_Activity_
Copy nothing but the lines from the line with "Ausführung wählen (113, 675)" to the end of the records, retyped exactly. Pictures stay out.

(Items from a dataset)
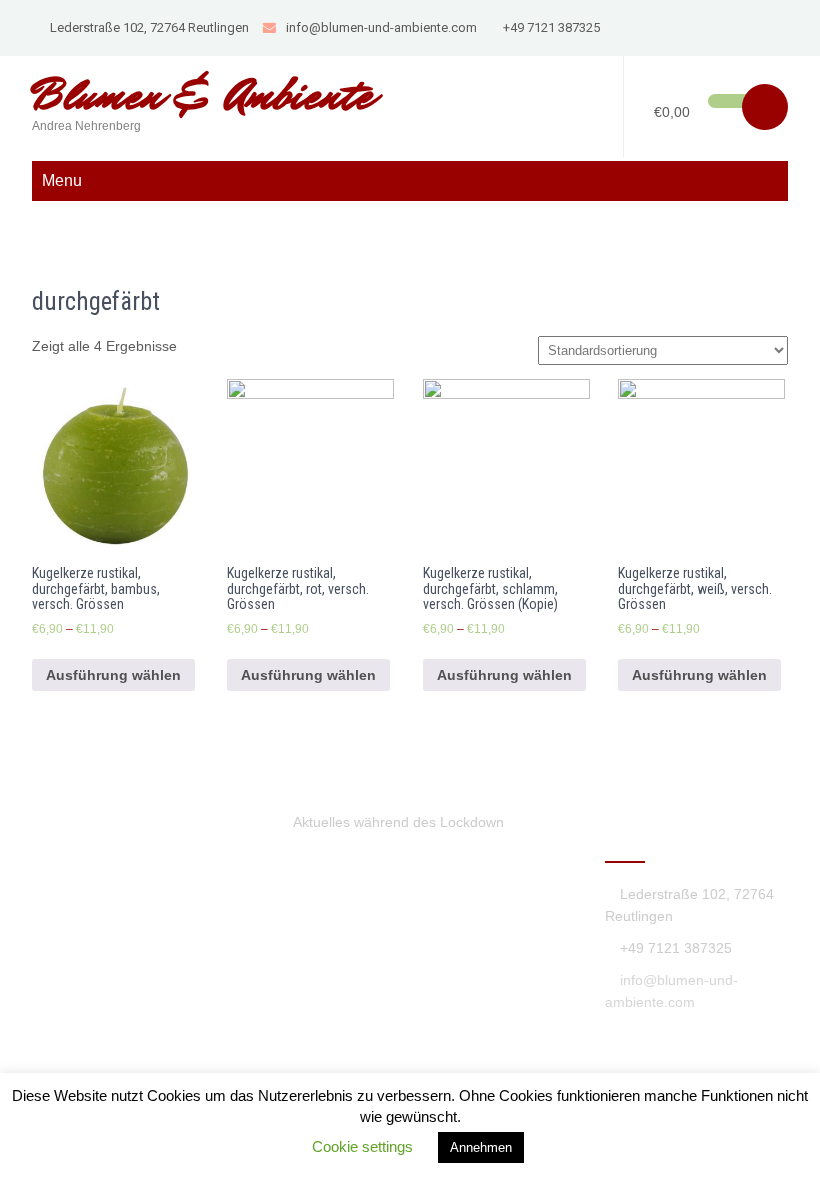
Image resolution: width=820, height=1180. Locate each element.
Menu (62, 180)
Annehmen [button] (481, 1147)
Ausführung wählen (113, 675)
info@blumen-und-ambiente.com (381, 27)
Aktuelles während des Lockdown (398, 822)
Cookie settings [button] (362, 1146)
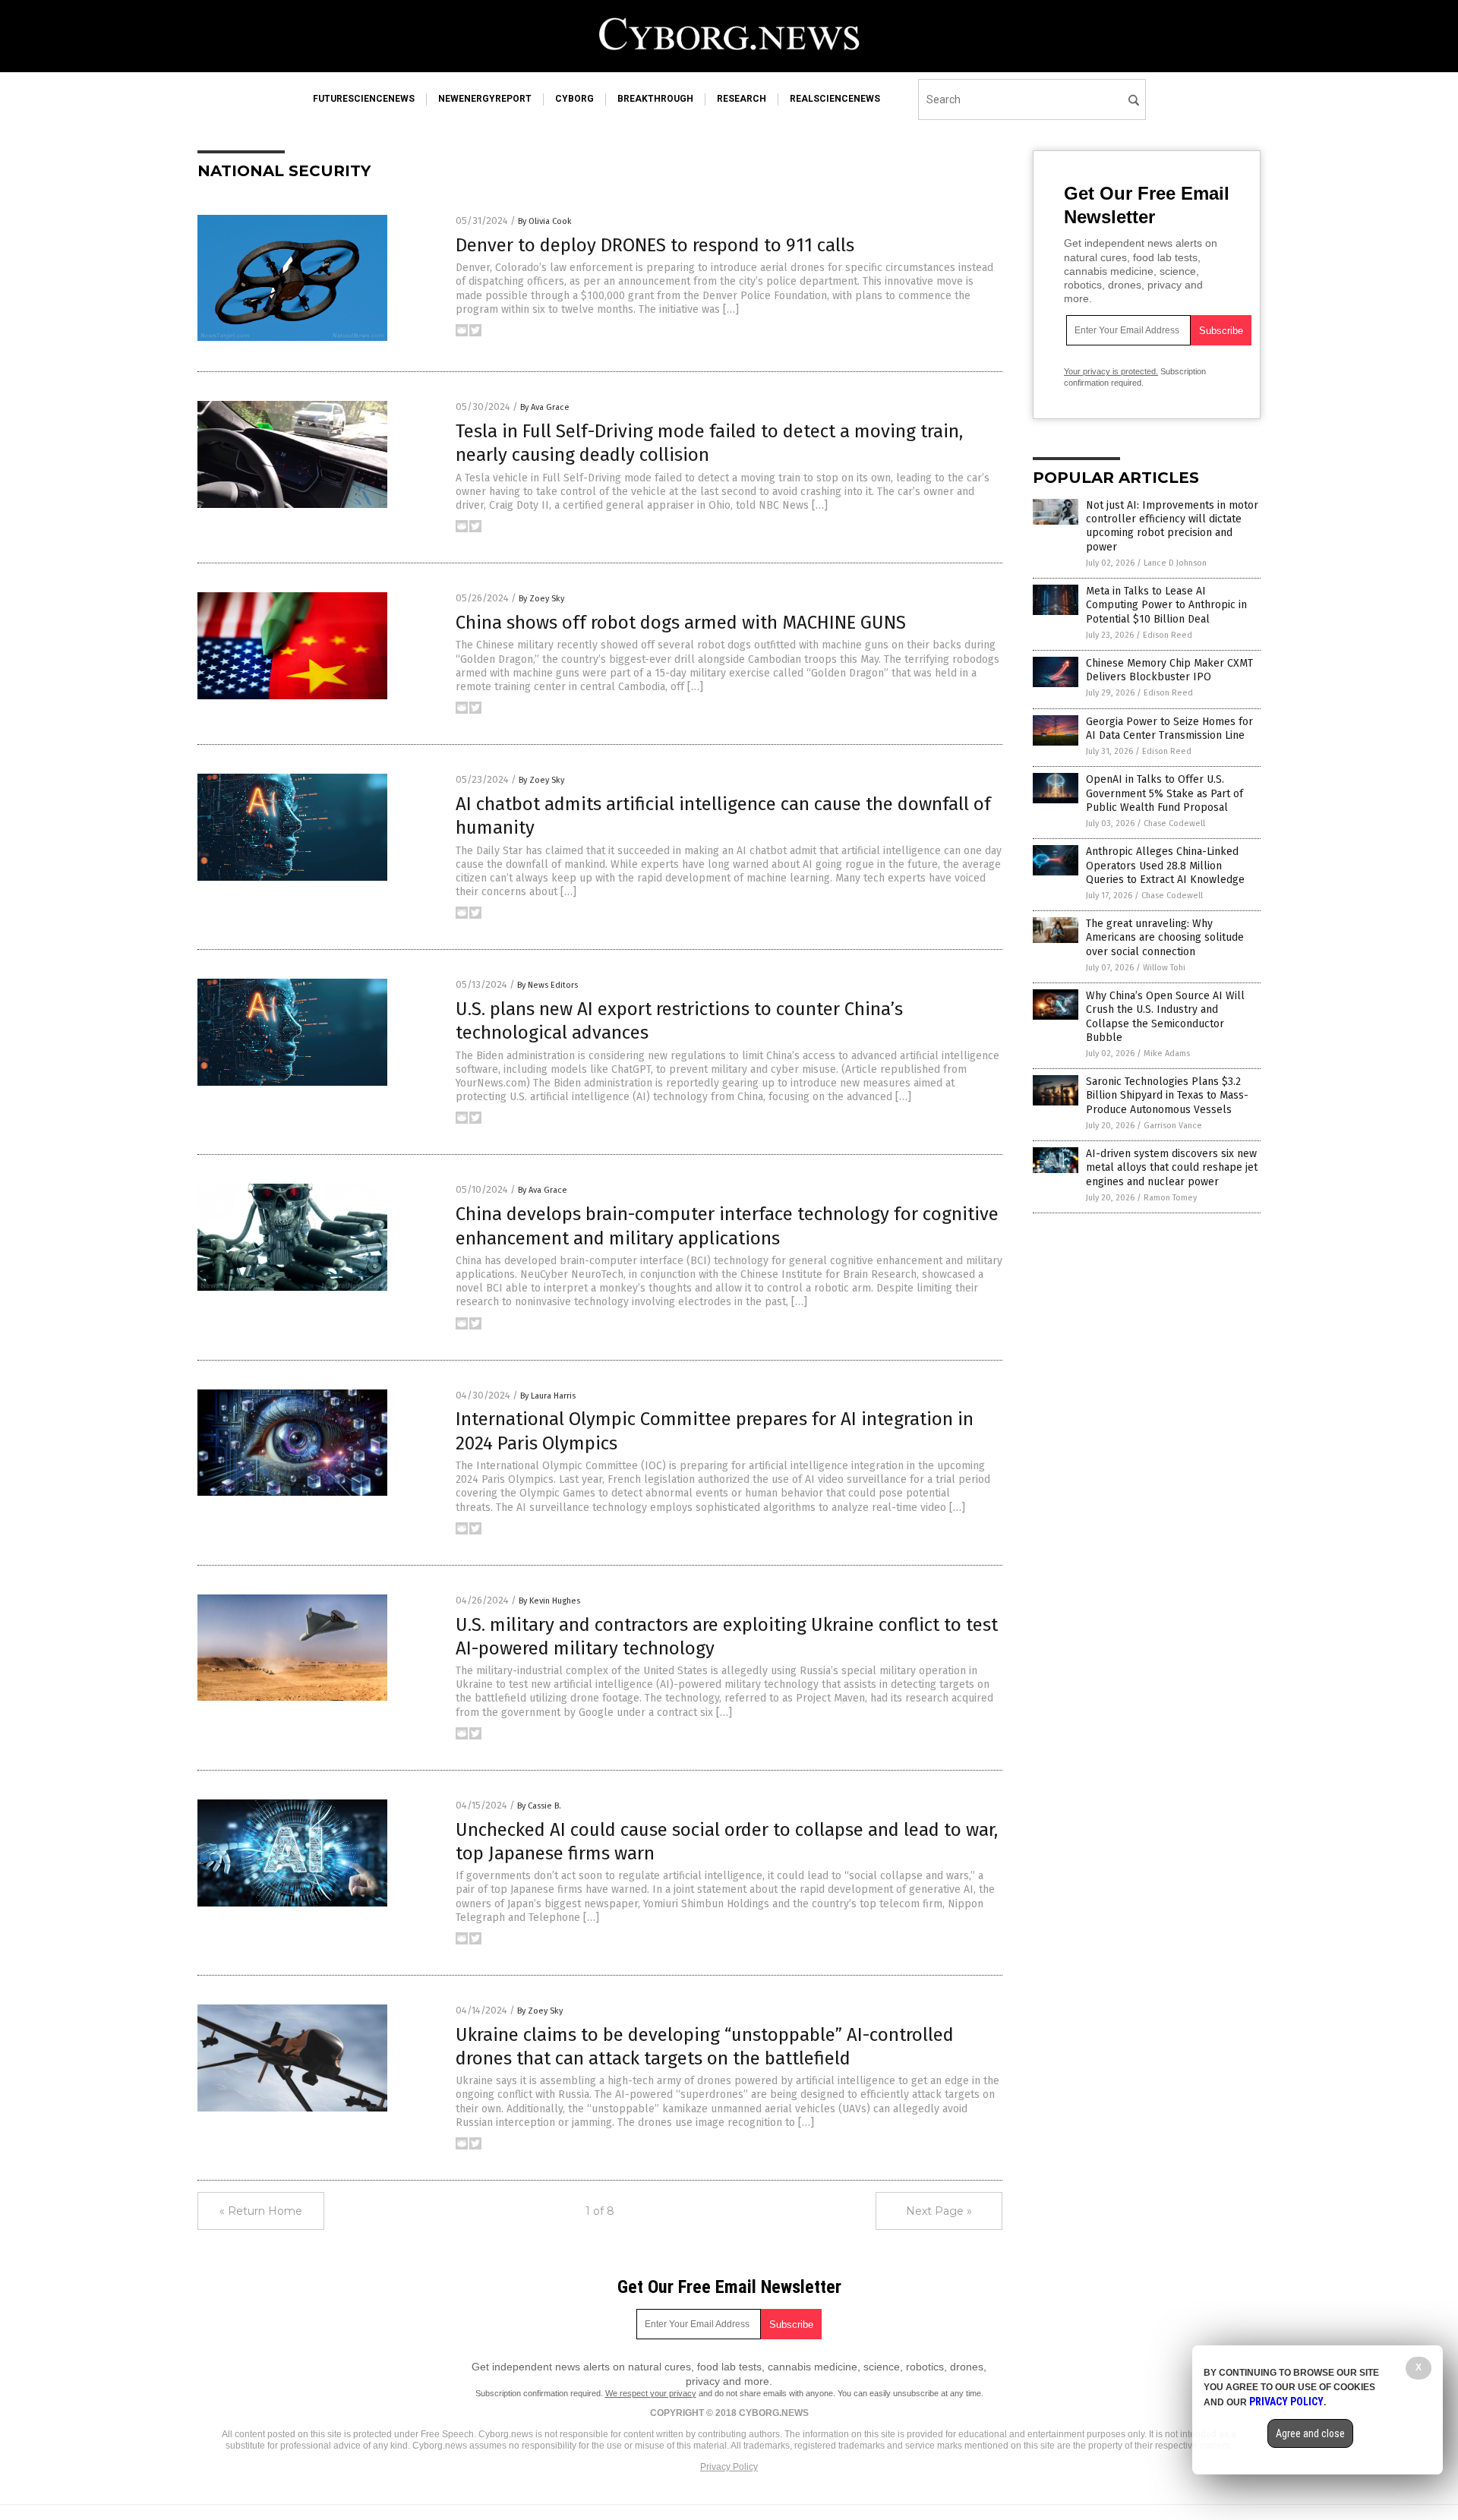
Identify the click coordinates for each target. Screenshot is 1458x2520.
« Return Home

_Your solution_
Ausführung wählen (113, 675)
info@blumen-und-ambiente.com (381, 27)
Aktuelles während des Lockdown (398, 822)
Cookie settings [button] (362, 1146)
Identify the click coordinates for each target. Screenshot is 1458x2520.
« Return Home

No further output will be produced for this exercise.